Learn about Manufacturing and Import Authorizations (MIAs) in the pharmaceutical industry, essential for importing or manufacturing medicines in the EU.
A Manufacturing and Import Authorization (commonly referred to as MIA) is a type of license used in the pharmaceutical industry. Although a MIA is the official name of the license, some refer to a MIA as a “GMP License”.
When do I need a MIA?
You need a Manufacturing and Import Authorization (MIA) if you meet any of the following two conditions;
You import medicinal products that are GMP regulated from outside the European Union to the European Union,
You are a manufacturer of medicinal products inside the European Union.
How do I get a MIA?
Unlike ISO, you cannot “request” a Manufacturing and Import Authorization. There is no company you can invite to perform an inspection against the GMP’s and then certify you.
If you are importing or manufacturing medicinal products you must register your legal entity with your local regulatory authority.
In the Netherlands you must apply your legal entity to Farmatec, which is the licensing authority in the Netherlands for pharmaceutical licenses.
If you are based in other European countries you must apply to your local regulatory authority.
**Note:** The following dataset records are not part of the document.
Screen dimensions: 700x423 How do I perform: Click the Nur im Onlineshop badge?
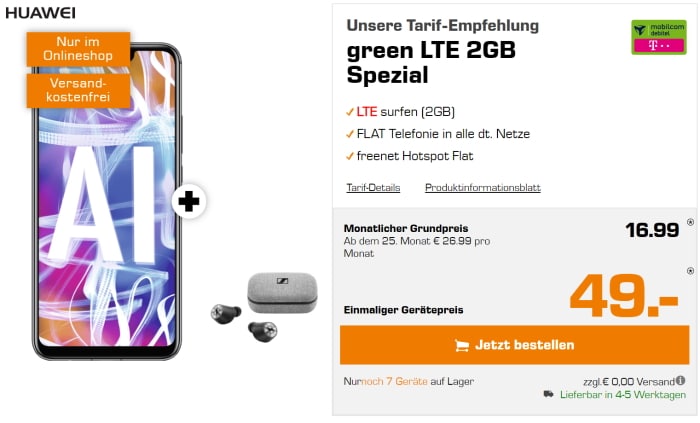click(x=78, y=49)
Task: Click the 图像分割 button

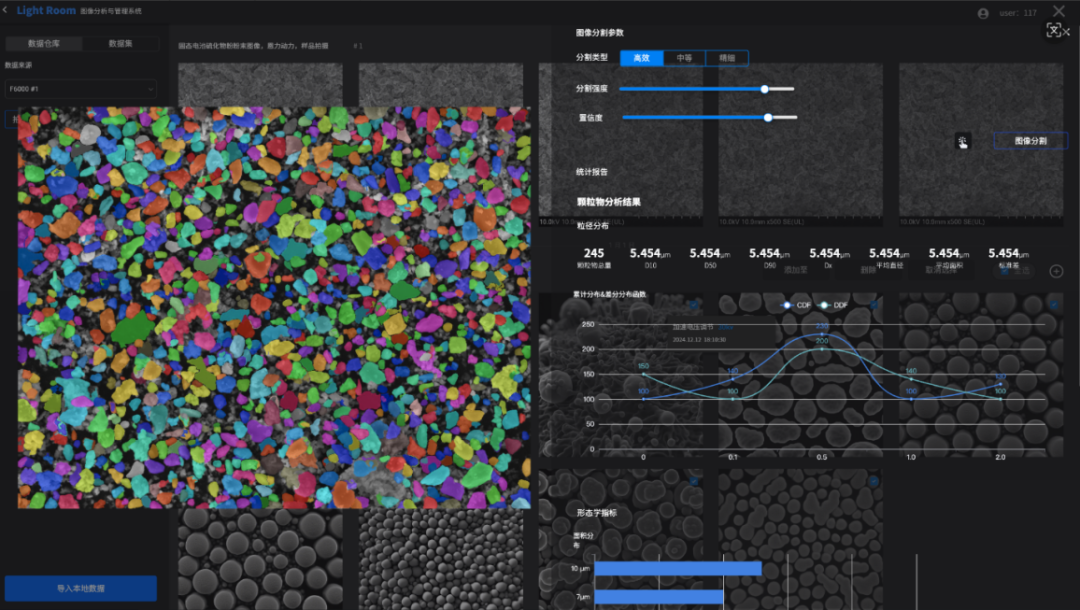Action: click(x=1030, y=141)
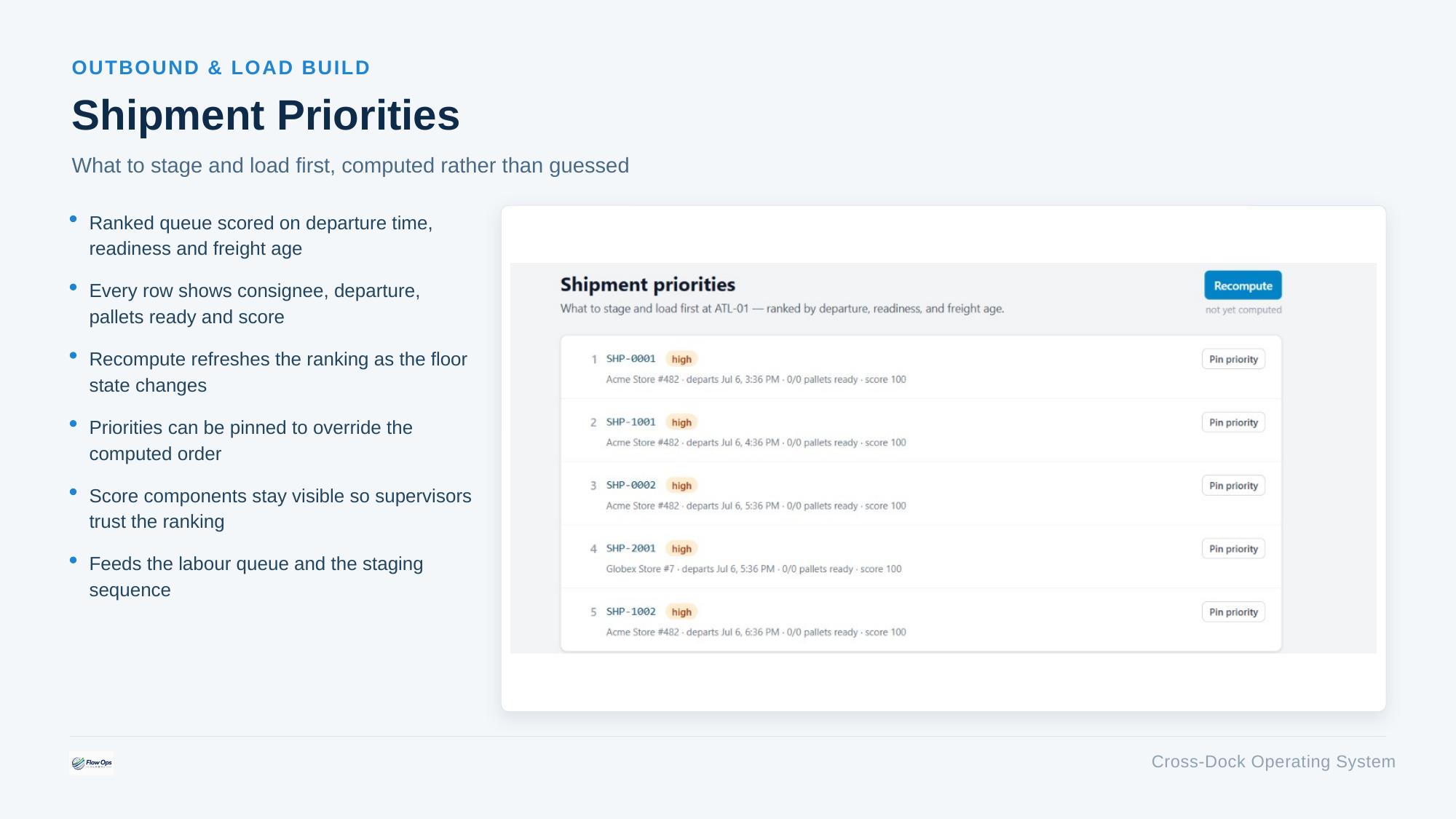The height and width of the screenshot is (819, 1456).
Task: Click the high badge on SHP-1002
Action: tap(681, 612)
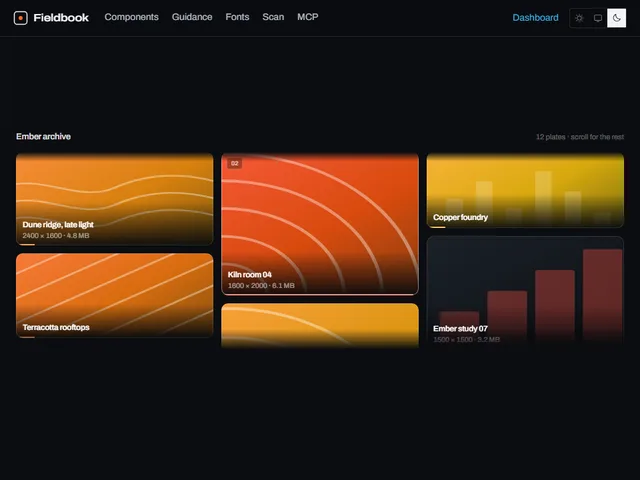Click the 02 badge on Kiln room

point(235,163)
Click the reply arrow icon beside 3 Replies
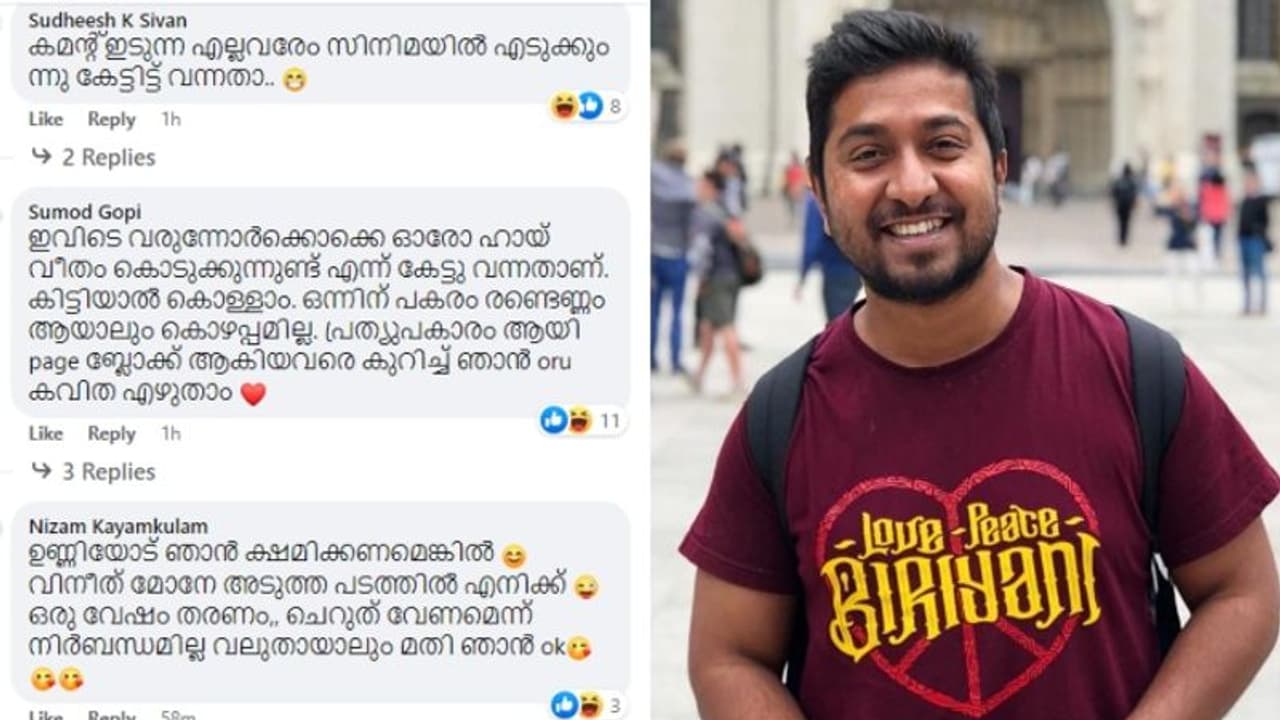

For an extensive list of all the competent authorities in the European Union, go to the website of the European Medicines Agency.
After the application
If you application has been accepted, an inspection of your site will be scheduled. The national regulatory authority will use a risk-based approach when planning inspections. Critical sites will be inspected first. E.g.; manufacturers involved in manufacturing Covid vaccines will be prioritized over manufacturers of other products.
You must ensure you are properly prepared for the regulatory inspection. Verify that you have implemented all the EU GMP requirements as well as any local regulatory requirements.
You must ensure you are properly prepared for the regulatory inspection. Verify that you have implemented all the EU GMP requirements as well as any local regulatory requirements.
For companies outside the European Economic Area (EEA)
If you are a manufacturer of medicinal products outside the European Economic Area and you want to export medicine to the EU you may cannot get a Manufacturing and Import Authorization.
Your importer in the European Economic Area (EEA), is responsible for obtaining a MIA to import your products into the EU. The importer will check your facilities against the EU GMP before importing.
In the case of Active Pharmaceutical Ingredients (API's):
If you pass the importer’s GMP inspection you will be “GMP certified by proxy”. You will most likely not be inspected by an EU regulatory authority, but you will be able to export to the European Union regardless.
In the case of Finished Products (FP):
If you export finished products (meaning: medicines that are not processed further, medicines that go directly to the patient), you will need an EU GMP certificate.
Can I export to the entire EU after being inspected by my importer?
No. Although the importer certifies you as “meeting the EU GMP requirements”, each additional importer will have to perform the same check. If you are inspected by an EU regulatory authority, and you pass the inspection, you will be able to export to all importers in the EU after receiving your GMP certificate.